19 mai 2026

Le pétrole chute de près de 2 % alors que Trump retarde l'attaque prévue contre l'Iran.

Le pétrole chute de près de 2 % alors que Trump retarde l'attaque prévue contre l'Iran.
Les prix du pétrole ont chuté de près de 2 % mardi lors des premiers échanges asiatiques après que le président américain Donald Trump a déclaré avoir suspendu une attaque prévue contre l'Iran pour permettre des négociations afin de mettre fin à la guerre au Moyen-Orient.

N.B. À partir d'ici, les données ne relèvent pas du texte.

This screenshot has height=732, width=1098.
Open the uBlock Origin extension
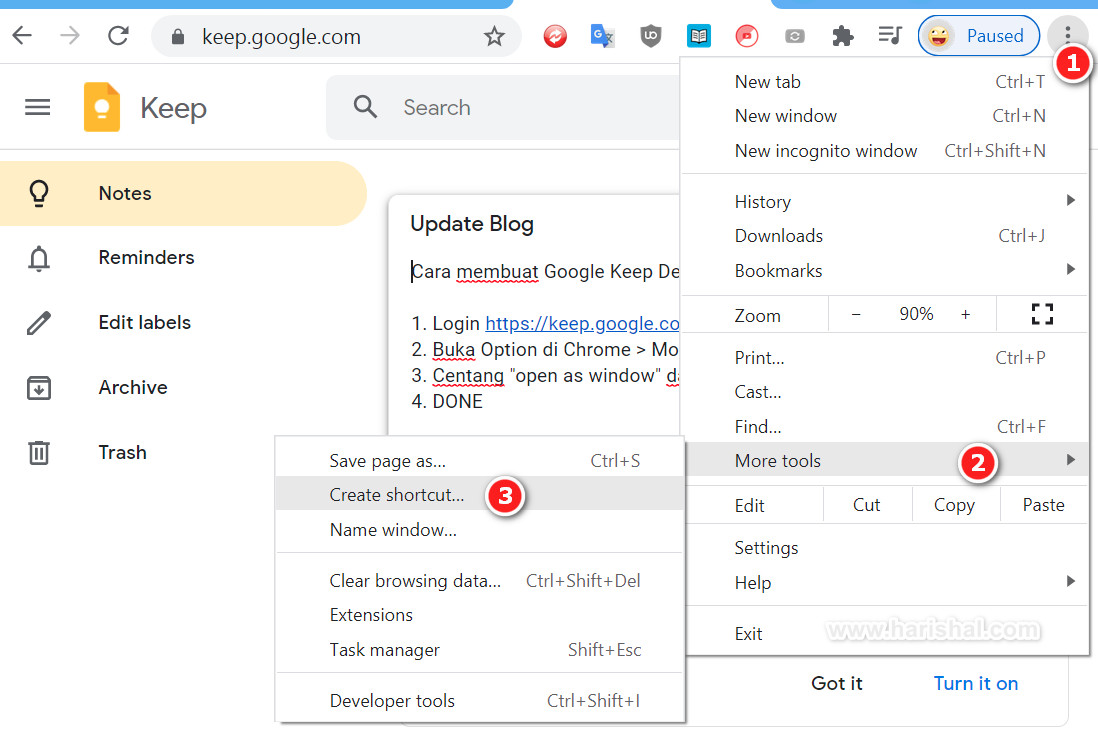click(650, 35)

Les contrats à terme Brent pour livraison en juillet ont baissé de 1,98 $, soit 1,8 %, pour atteindre 110,12 $ le baril à 0628 GMT, tandis que le brut West Texas Intermediate américain pour livraison en juin a diminué de 30 cents, soit 0,3 %, pour s'établir à 108,36 $.

Lors de la séance précédente, les indices avaient atteint leurs niveaux les plus élevés depuis le 5 mai et le 30 avril, respectivement.

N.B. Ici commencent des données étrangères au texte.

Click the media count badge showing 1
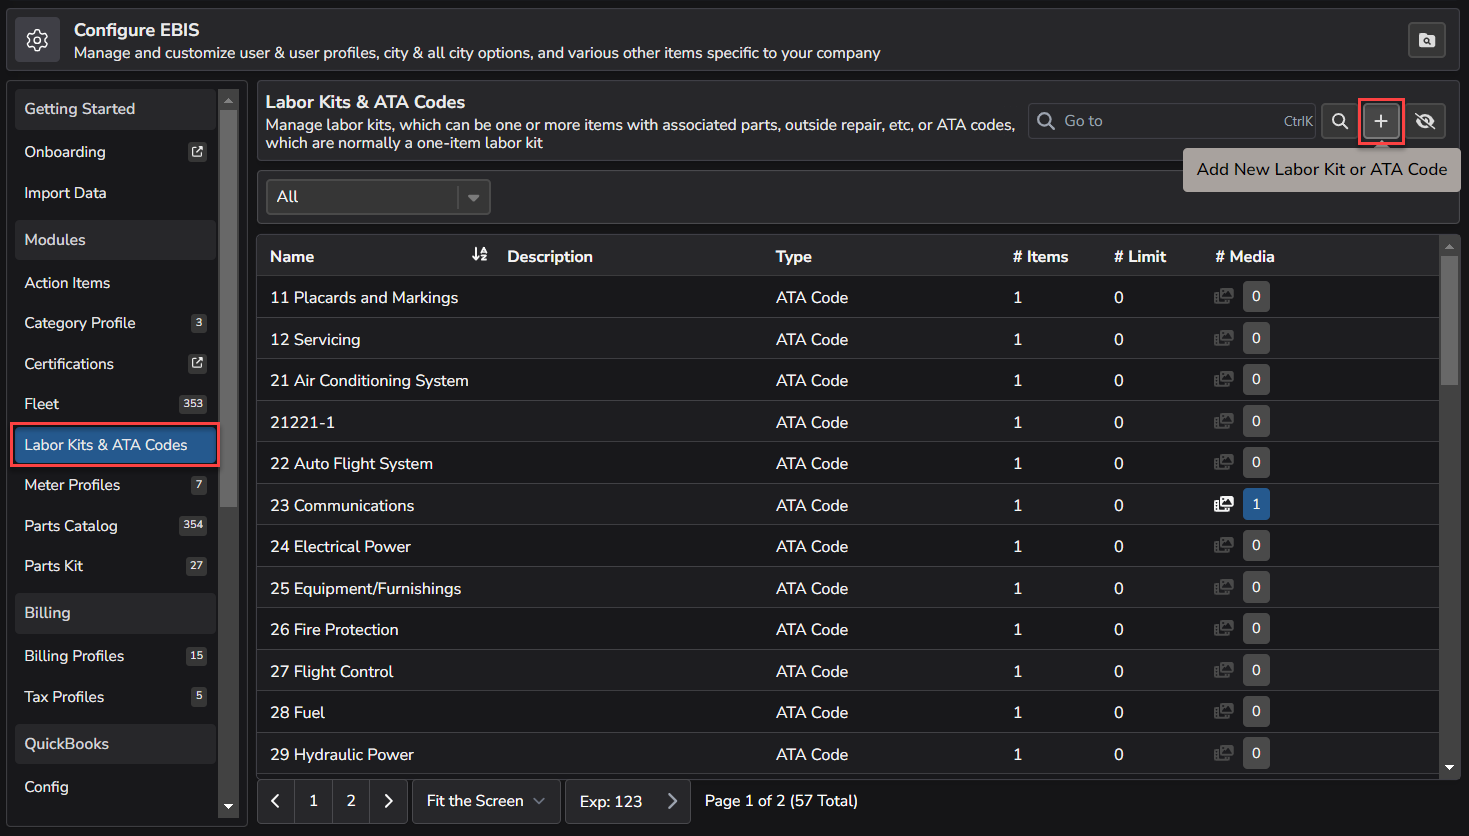The image size is (1469, 836). point(1256,504)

Le contrat WTI de juin expire mardi, tandis que le contrat de juillet le plus actif a baissé de 1,15 $, soit 1,1 %, pour atteindre 102,23 $ le baril.

Trump a déclaré lundi qu'il y avait une "très bonne chance" que les États-Unis puissent parvenir à un accord avec l'Iran pour empêcher Téhéran d'obtenir une arme nucléaire, quelques heures après avoir annoncé la pause dans les actions militaires pour permettre des pourparlers.

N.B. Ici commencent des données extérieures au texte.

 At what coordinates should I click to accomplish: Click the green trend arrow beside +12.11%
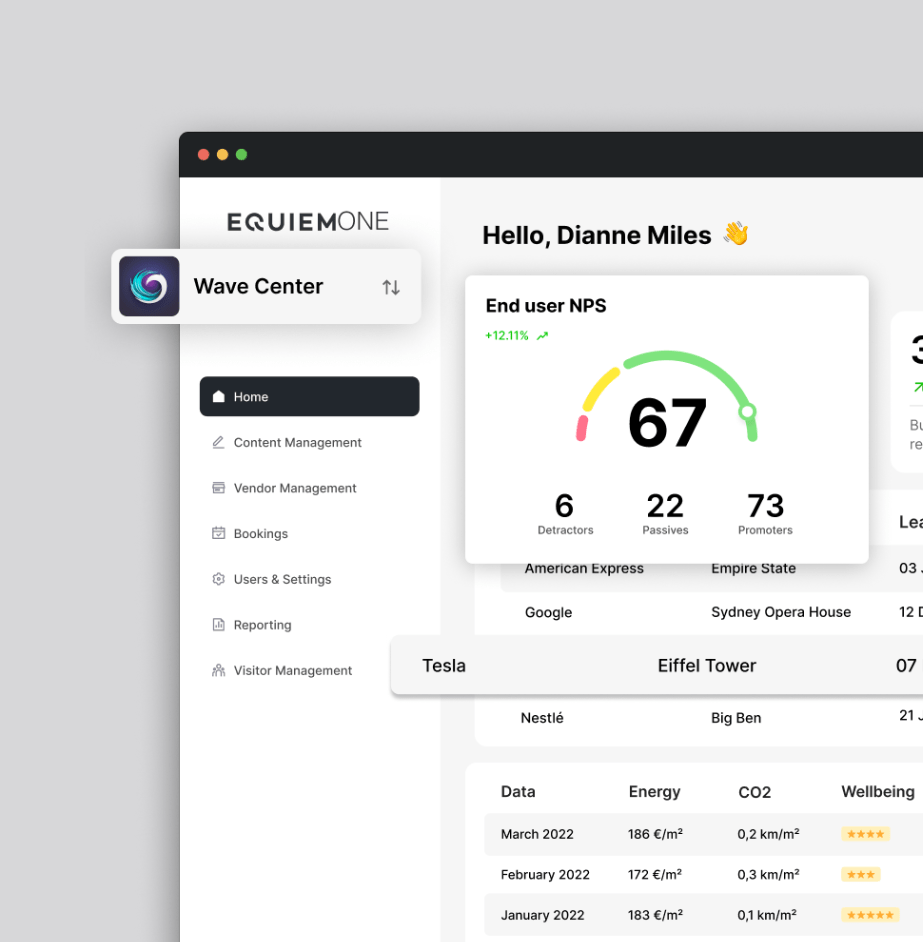click(543, 335)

"Bien que le signal de Trump ait atténué une partie de la pression immédiate, les risques fondamentaux persistent... Le marché observe maintenant si les commentaires de Trump représentent un véritable changement vers la désescalade ou simplement une pause tactique", a déclaré Tim Waterer, analyste en chef des marchés chez KCM Trade.

"De plus, la réaction de l'Iran face aux derniers développements, et ce qui se passe réellement sur l'eau avec le mouvement des tankers à travers le détroit d'Ormuz sont des déterminants clés de la direction que prendront les prix du pétrole par la suite."

Le conflit au Moyen-Orient a effectivement fermé le détroit d'Ormuz, une voie navigable critique qui transporte environ un cinquième des approvisionnements mondiaux en pétrole et en gaz naturel liquéfié, suscitant des inquiétudes quant aux interruptions d'approvisionnement.

Le porte-parole du ministère iranien des Affaires étrangères, Esmaeil Baghaei, a confirmé lundi que la position de Téhéran avait été transmise aux États-Unis via le Pakistan, mais n’a fourni aucun détail supplémentaire.

Un responsable pakistanais, s'exprimant sous couvert d'anonymat, a déclaré qu'Islamabad avait relayé une nouvelle proposition entre les deux parties, mais a noté des progrès lents.

"On pourrait penser que le marché pétrolier deviendrait de plus en plus insensible à ces titres", ont déclaré les analystes d'ING dans une note aux clients. "Cependant, l'ampleur des interruptions d'approvisionnement est significative et devient de plus en plus préoccupante chaque jour où les flux de pétrole demeurent suspendus."

Pendant ce temps, l'agence de presse semi-officielle iranienne Tasnim a rapporté que Washington avait accepté de lever les sanctions sur les exportations de pétrole de Téhéran pendant les négociations, mais un responsable américain a nié cette affirmation.

Séparément, le secrétaire au Trésor américain, Scott Bessent, a prolongé une exemption de sanctions de 30 jours pour permettre aux pays "vulnérables à l'énergie" de continuer à acheter du pétrole russe maritime.

Aux États-Unis, un record de 9,9 millions de barils a été prélevé sur la réserve stratégique de pétrole la semaine dernière, selon les données du ministère de l'Énergie, réduisant les stocks à environ 374 millions de barils, le niveau le plus bas depuis juillet 2024.